D’Annunzio’s thirst for violence and aggressive nationalism was not quenched at the end of the war, and he laid the blueprint for the next several decades of fascist dictators by seizing the port of Rijeka with a small militia and declaring it an independent Italian Regency. After he declared war on Italy itself the Italian navy placed a well-aimed shell in D’Annunzio’s palace, which led to the poet’s quick surrender and flight from the city. Furthermore, the combination of a destructive war and the economic hardships it imposed laid the foundation for future political upheaval. “This enduring sense of bitterness, betrayal, and loss was an essential ingredient in the rise of Mussolini and his Blackshirts.” Thompson further comments: “For many veterans, Mussolini’s myth gave a positive meaning to terrible experience. This is the story of how the Italians began to lose the peace when their laurels were still green.”

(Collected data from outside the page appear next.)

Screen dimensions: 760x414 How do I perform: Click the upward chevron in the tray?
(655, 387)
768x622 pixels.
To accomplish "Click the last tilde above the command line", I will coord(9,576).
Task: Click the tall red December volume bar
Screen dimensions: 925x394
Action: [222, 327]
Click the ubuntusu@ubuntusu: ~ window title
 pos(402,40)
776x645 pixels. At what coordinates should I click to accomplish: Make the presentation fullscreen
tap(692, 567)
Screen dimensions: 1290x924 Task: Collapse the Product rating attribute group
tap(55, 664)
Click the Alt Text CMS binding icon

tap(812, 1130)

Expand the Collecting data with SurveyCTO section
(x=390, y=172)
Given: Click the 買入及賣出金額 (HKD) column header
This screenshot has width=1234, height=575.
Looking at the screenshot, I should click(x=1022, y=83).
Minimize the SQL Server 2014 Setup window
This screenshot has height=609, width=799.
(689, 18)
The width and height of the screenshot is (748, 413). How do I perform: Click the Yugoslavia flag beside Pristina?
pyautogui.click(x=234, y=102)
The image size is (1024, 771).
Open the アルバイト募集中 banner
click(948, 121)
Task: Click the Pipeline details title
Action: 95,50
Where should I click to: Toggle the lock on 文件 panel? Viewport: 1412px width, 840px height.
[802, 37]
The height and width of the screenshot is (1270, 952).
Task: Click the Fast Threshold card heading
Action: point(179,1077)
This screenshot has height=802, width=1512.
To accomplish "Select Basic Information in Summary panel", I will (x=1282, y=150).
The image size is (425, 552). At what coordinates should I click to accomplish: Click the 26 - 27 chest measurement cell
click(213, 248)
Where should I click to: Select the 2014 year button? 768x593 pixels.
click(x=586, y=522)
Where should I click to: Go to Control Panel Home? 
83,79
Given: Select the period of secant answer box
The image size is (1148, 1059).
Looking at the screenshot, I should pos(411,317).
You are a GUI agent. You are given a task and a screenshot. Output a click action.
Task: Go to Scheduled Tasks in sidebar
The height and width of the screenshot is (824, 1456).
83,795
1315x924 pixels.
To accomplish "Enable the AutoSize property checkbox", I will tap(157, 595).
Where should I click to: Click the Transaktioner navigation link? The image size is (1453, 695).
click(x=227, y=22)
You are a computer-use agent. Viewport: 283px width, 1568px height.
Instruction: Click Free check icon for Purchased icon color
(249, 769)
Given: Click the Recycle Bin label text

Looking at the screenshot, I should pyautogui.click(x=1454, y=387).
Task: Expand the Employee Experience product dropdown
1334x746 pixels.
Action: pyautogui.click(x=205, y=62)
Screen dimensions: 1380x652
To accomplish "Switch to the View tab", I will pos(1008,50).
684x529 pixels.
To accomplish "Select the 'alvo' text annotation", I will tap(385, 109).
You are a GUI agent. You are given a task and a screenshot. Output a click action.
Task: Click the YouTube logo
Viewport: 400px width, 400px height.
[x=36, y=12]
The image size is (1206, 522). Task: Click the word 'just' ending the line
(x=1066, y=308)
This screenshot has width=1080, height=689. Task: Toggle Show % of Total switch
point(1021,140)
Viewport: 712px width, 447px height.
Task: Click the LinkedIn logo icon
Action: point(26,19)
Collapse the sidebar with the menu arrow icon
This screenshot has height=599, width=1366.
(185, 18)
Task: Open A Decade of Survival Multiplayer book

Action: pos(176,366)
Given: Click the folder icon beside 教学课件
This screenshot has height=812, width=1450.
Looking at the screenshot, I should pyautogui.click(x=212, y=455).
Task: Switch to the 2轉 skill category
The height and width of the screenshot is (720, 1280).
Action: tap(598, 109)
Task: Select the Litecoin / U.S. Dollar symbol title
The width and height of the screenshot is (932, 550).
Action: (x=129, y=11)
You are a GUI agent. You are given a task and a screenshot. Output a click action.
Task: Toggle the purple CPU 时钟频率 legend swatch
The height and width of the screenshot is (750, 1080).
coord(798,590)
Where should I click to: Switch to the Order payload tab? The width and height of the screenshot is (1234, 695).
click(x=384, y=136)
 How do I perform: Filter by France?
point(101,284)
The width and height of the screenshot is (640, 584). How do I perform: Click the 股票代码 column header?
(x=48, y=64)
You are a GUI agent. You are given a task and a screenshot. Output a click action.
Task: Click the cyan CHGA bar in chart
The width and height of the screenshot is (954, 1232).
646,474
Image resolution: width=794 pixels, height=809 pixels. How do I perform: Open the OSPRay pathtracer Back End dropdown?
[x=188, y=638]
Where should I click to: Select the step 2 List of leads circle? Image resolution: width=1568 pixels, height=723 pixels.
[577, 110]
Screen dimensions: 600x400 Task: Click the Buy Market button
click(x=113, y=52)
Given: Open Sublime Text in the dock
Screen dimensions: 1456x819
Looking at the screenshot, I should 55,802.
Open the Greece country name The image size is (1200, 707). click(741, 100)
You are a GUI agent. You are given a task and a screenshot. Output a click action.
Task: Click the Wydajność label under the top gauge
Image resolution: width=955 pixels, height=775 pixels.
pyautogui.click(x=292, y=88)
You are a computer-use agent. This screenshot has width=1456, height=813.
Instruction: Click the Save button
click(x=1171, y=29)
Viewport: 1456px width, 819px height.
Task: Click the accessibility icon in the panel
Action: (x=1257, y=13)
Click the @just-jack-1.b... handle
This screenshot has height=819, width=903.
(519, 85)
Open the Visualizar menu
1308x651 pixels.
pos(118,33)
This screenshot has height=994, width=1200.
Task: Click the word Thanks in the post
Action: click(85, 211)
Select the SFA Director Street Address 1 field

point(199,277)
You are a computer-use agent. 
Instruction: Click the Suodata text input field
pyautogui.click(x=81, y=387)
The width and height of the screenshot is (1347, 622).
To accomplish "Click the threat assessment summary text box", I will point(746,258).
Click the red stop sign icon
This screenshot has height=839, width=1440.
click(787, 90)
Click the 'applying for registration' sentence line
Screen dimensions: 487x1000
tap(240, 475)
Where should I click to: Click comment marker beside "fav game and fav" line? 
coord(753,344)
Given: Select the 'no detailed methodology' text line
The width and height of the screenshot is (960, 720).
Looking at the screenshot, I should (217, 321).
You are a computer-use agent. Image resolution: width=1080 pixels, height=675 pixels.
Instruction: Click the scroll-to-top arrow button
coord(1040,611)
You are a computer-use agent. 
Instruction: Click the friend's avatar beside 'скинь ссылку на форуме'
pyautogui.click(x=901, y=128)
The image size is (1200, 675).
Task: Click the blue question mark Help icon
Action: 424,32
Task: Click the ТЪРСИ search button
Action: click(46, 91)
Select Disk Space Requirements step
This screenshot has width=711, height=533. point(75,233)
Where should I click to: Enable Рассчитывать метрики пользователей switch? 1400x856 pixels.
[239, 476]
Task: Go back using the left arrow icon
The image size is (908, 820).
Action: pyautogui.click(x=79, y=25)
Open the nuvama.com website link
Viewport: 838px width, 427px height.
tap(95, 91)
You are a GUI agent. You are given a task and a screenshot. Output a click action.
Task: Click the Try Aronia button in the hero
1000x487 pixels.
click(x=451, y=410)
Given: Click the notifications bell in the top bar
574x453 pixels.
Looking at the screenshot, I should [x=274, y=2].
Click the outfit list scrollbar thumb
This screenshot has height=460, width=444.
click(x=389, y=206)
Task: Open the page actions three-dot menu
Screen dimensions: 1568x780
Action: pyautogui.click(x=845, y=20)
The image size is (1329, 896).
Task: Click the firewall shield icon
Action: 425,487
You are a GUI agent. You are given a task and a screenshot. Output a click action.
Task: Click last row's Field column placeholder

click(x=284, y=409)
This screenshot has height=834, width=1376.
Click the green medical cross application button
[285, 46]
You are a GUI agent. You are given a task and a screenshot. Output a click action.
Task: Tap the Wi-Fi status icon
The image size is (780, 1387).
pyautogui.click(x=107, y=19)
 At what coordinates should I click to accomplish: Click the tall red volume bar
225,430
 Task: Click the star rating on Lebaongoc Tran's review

An outside observer such as Hemingway, barely 19 years old and on the front for only one month, was able to see the war as “the most colossal, murderous, mismanaged butchery.” Somewhat incredibly, from my experience and what I’ve read, the general opinion about the First World War in Italy is either of forgetfulness or buying into the heroic myth-making of the Fascist regime that wrote the history books in Italy for over a generation. Even if that regime is mostly discredited now (pictures of Il Duce still adorn the mantelpieces of at least a few rustic houses around the peninsula–I have even seen it with my own eyes twice!), the history involved before and during the world wars is too tragic to be accepted. The heroism of the Alpini, rugged mountain soldiers, lingers in the national consciousness more than anything else. Thompson comments that, for all the destruction, World War One was Italy’s “first true collective national experience”, one whose exorbitant cost only led its victims to embrace it even further. It may be that every symbolic “birth of a nation” always only truly comes about through a horrific spasm of violence.

I think this is where the history of one front of one particular war becomes something more universal in the human experience. War is the worst thing humans do. Based on our biological and social development, it is also one of the most complex and psychologically conflicted. The lessons of history always point to the folly of war, but that has rarely stopped opportunistic politicians and greedy businessmen from precipitating the next one, even against the wishes of the majority. In Italy, as Thompson meditates: “The Risorgimento [the national unification movement led by Garibaldi and Mazzini] was libertarian, patriotic, democratic, enlightened, and still unfinished, forever wrestling with its antithetical twin: authoritarian, manipulative, nationalistic, conspiratorial, and aggressive. From 1915-1944, the anti-Risorgimento had the upper hand. Perhaps the two still contend for mastery of Italy’s dark heart.” I would venture to say that in all countries at all times, these two antithetical notions always vie for control of political power, using emotional calls to arms, for the purpose of either the enlightened betterment of all, or the greedy enrichment of a few. We must always heed these two irreconcilable ideas, and always come out on the side that seeks to end whatever war we are in, and oppose the next war.